Apple
80 minutes into Wednesday's Apple media event, I found myself watching a hypothetical little girl use the new Apple TV to hypothetically shop for a $188 dress to wear to a family wedding. It was the middle of the work day and, like legions of others, I'd tuned in to see Apple's leadership perform a 140 minute commercial for the company's fall product line. The whole thing was — as all Apple events are — a preposterous, dizzying spectacle from which to draw almost-infinite conclusions about consumerism and innovation and popular culture, and it was also loud and familiar enough to make us forget exactly why we were watching. But we’re watching, of course, for the slick product demos and for the dulcet, soothing, al-you-min-i-um-gilded walkthroughs — for a glimpse into what may well be the honest-to-god future.
It's instructive to look at this vision of the future — Apple’s vision of the future — in relation to the one that its biggest rival, Google, is trying to sell. At Google’s annual developer conference last May, the company outlined its quest for complete control of your digital life, a plan undergirded by Google’s seemingly boundless ambitions. Internet balloons, connecting the next billion in the developing world. Driverless cars. Pants that can make phone calls. Google vision of the future takes place in, well, the future, with demos for products that will change the world in years to come. It's both awe-inspiring and, at times, a bit unnerving.
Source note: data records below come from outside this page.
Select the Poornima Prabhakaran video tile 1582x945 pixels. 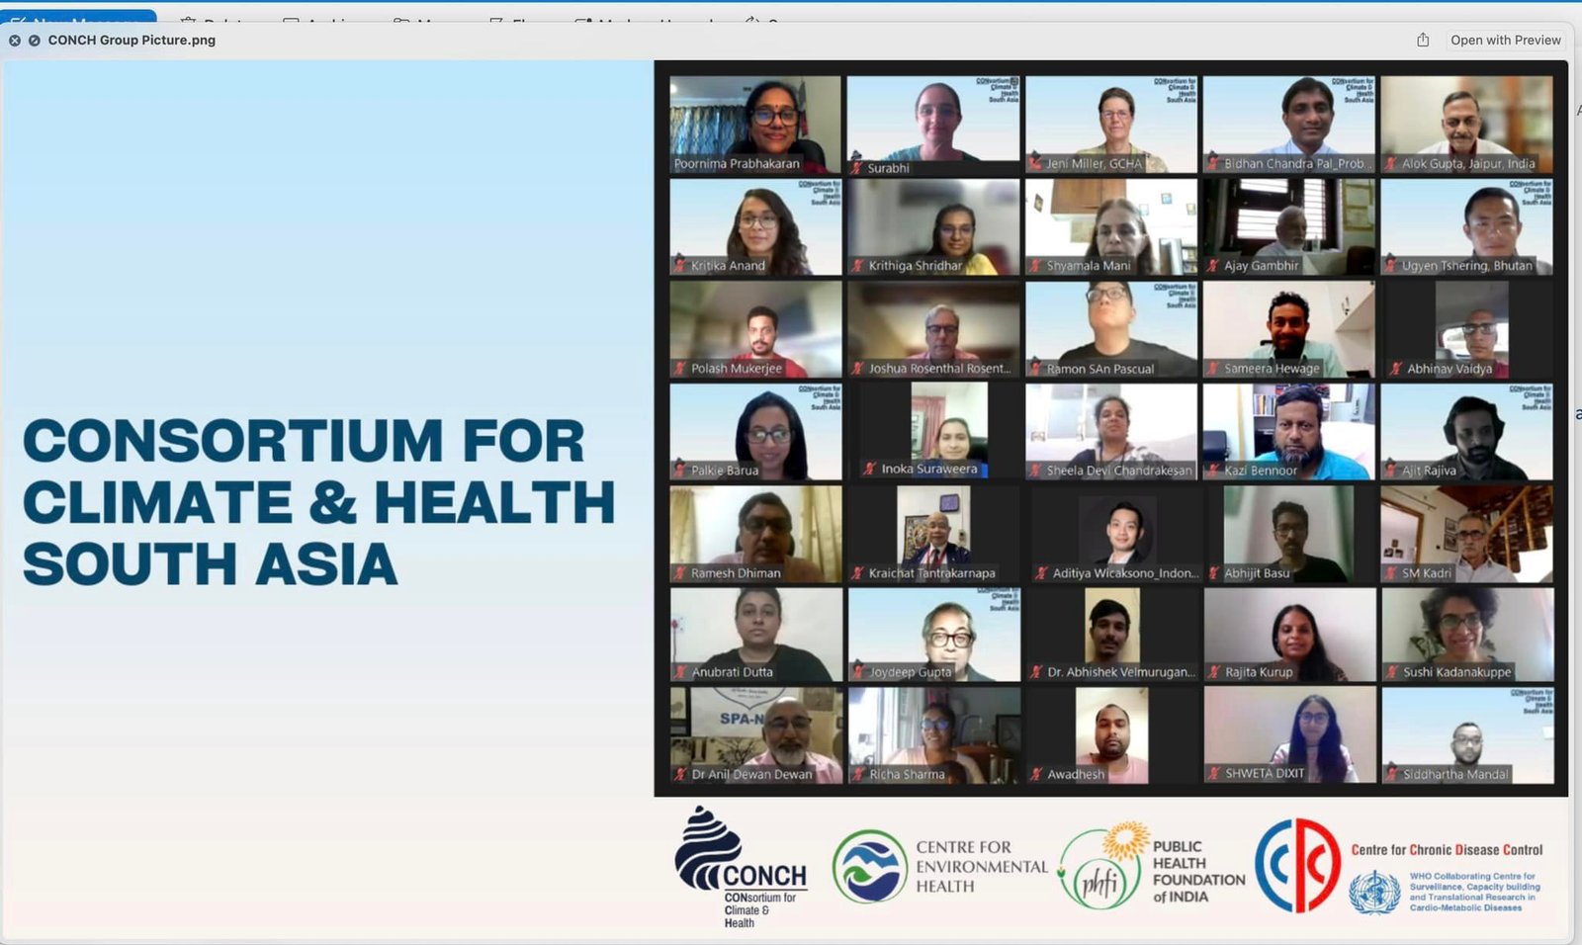(x=755, y=124)
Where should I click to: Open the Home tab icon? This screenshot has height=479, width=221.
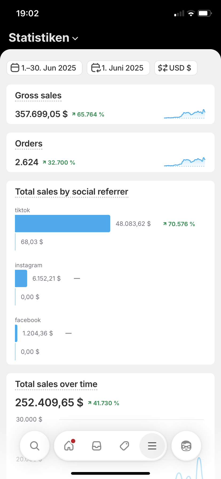point(69,446)
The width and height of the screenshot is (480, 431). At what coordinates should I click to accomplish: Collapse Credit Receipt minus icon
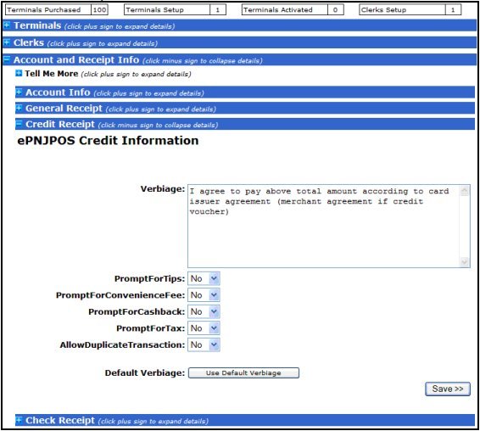(19, 124)
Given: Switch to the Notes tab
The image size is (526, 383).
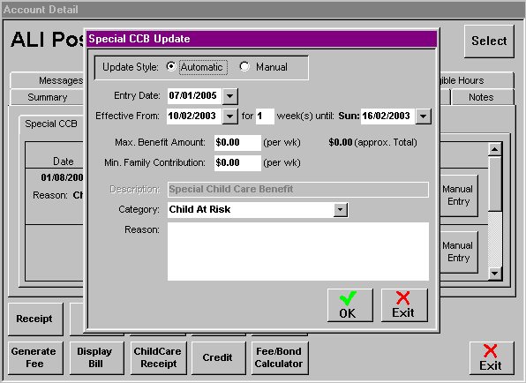Looking at the screenshot, I should coord(482,97).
It’s also in stark contrast to what we saw unfold yesterday. If Google’s vision is predicated upon the idea of seizing your by the collar and taking you into a future you’ll (hopefully) soon be able to access, Apple’s vision is to suggest that the future is here right now, thanks to subtle, gradual tinkering. If Google is about where we are going, Apple is, by and large, about where we are. Look no further than the new iPhone mantra: “the only thing that’s changed is everything.” Whatever you think of the slogan, it’s an admission that — despite Apple executives’ penchant for framing its product updates as transformational moments (“the biggest ___ since ___!”) — those product updates are incremental affairs.
And so it makes sense that Apple presentations are exhausting and overly detailed — they’re an instruction booklet for the your immediate future, as seen and brought to you by Apple. They made all this new stuff, and they want you to know to use it. Contrast this with Google’s unveiling of Glass, which began with a small fleet of Glass-outfitted skydivers broadcasting their rapid, terrifying descent to earth live to the Moscone Center. Ambitious? Yes. Awesome? Potentially! A transformative product that we’re all using today? No way, Sergey.
Apple keynotes are, in comparison, perhaps a bit less mind-blowing — but only on a surface level.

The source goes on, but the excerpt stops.